ボークス レジンキット「デモール ファティマ搭載タイプ」のクリアー成型を活かし、マットグレー且つ半透明な装甲表現に挑む!【ファイブスター物語】
2024.03.15デモール ファティマ搭載タイプ【ボークス 1/72】 月刊ホビージャパン2024年4月号(2月24日発売)
クリアー成型を活かした半透明のマットグレーに仕上げる
着々とラインナップを増やすボークス1/72スケールレジンキット、HIGH-SPEC GARAGE KITシリーズ。前回のデモール・ゾロに続き、今回はファティマ搭載タイプをお届けする。作例は、そのなかでも商品では「Type B」と表されるマットグレーを基調としたコミックス17巻に登場したタイプを選択。

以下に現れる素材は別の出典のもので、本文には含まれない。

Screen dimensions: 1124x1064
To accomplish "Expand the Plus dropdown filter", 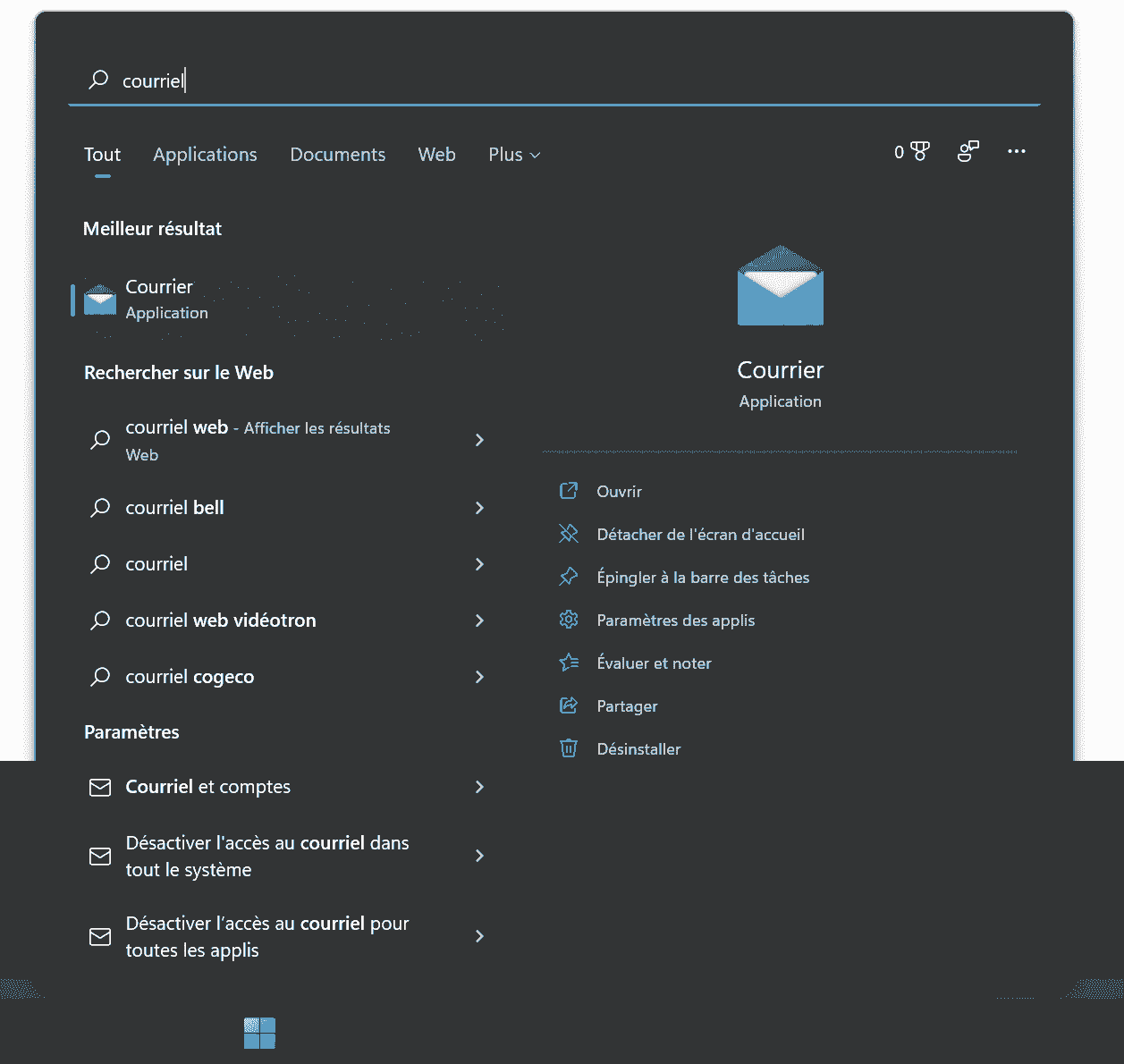I will (x=514, y=155).
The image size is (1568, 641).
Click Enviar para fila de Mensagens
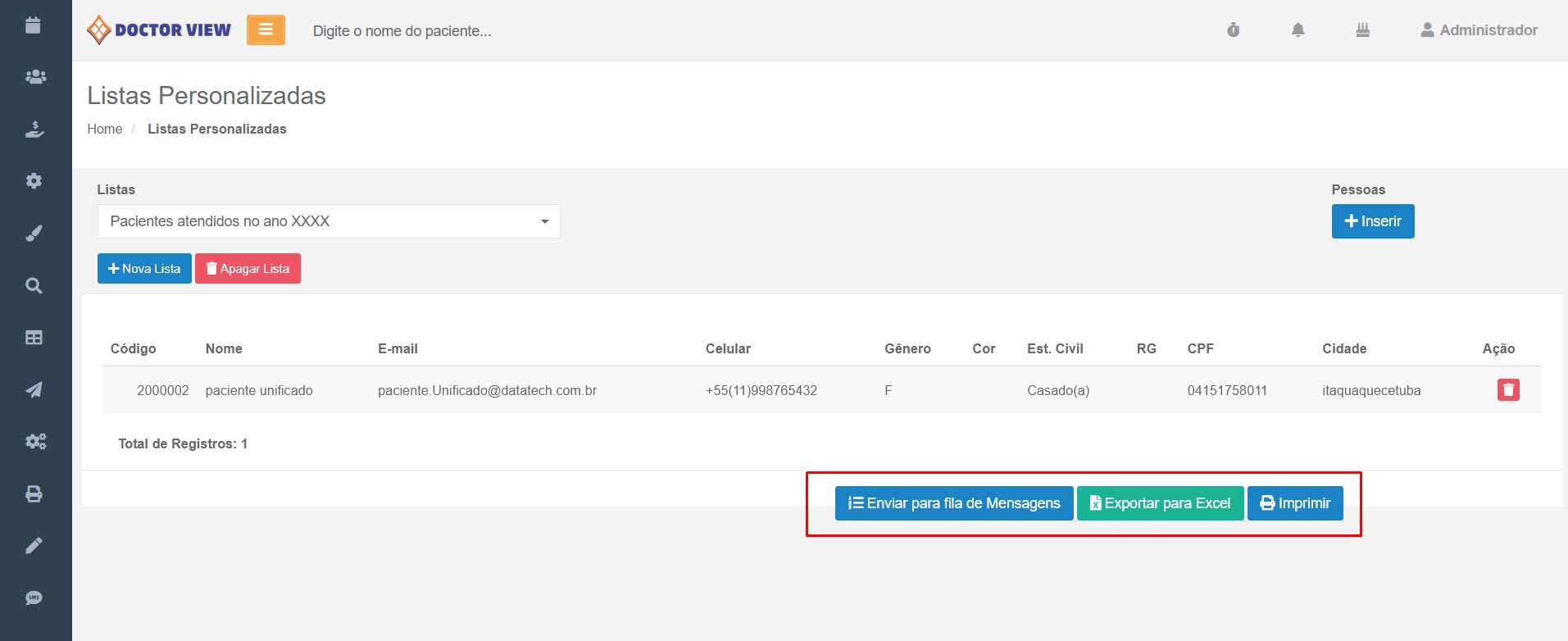click(x=953, y=503)
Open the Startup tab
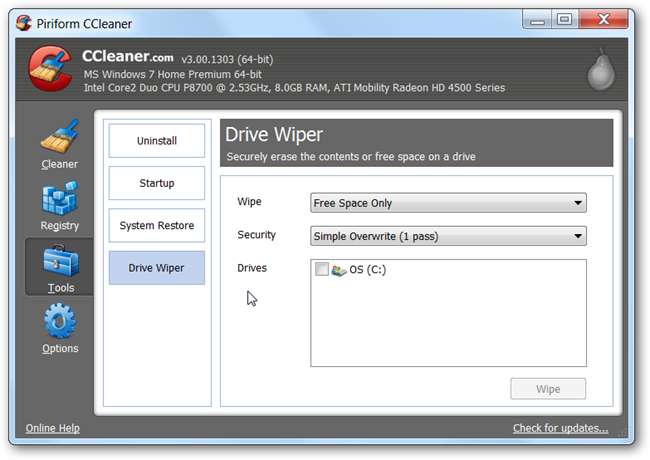 [x=156, y=183]
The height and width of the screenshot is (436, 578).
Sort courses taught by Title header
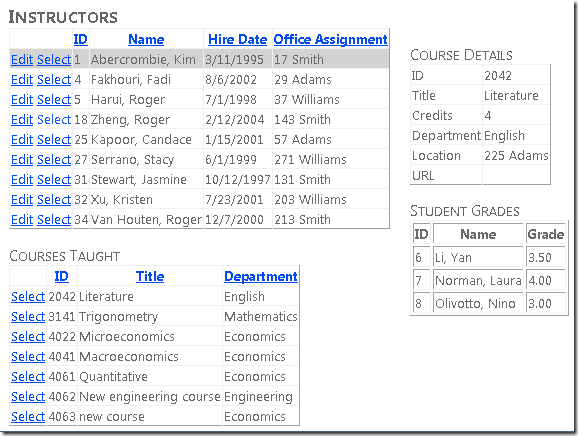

マットグレーでありながらほのかに透けて見える半透明装甲の表現方法を模索している。
前回のデモール・ゾロに続き、今回はデモール ファティマ搭載タイプを製作いたしました。このデモールは数あるGTMの中でも謎が多い騎体で、コミックス17巻でのメヨーヨ朝廷の旗騎・ホウライとの演習シーンが数カット描かれていたのみ。全身像に関しては1カットのみという謎に包まれたGTMです。この限られた情報のみでここまで立体化したこと自体が奇跡で、造形チームの苦労がうかがえます。実際工作工程に関しては、前回のデモール・ゾロと同時進行で行っており、2騎のデモールの違いを確認しながら進めていました。一見すると頭部形状や頭部後方から伸びるスタビライザーの数が異なるだけに見えますが、実際に比べながら製作していると、かなりの相違点があることに驚きました。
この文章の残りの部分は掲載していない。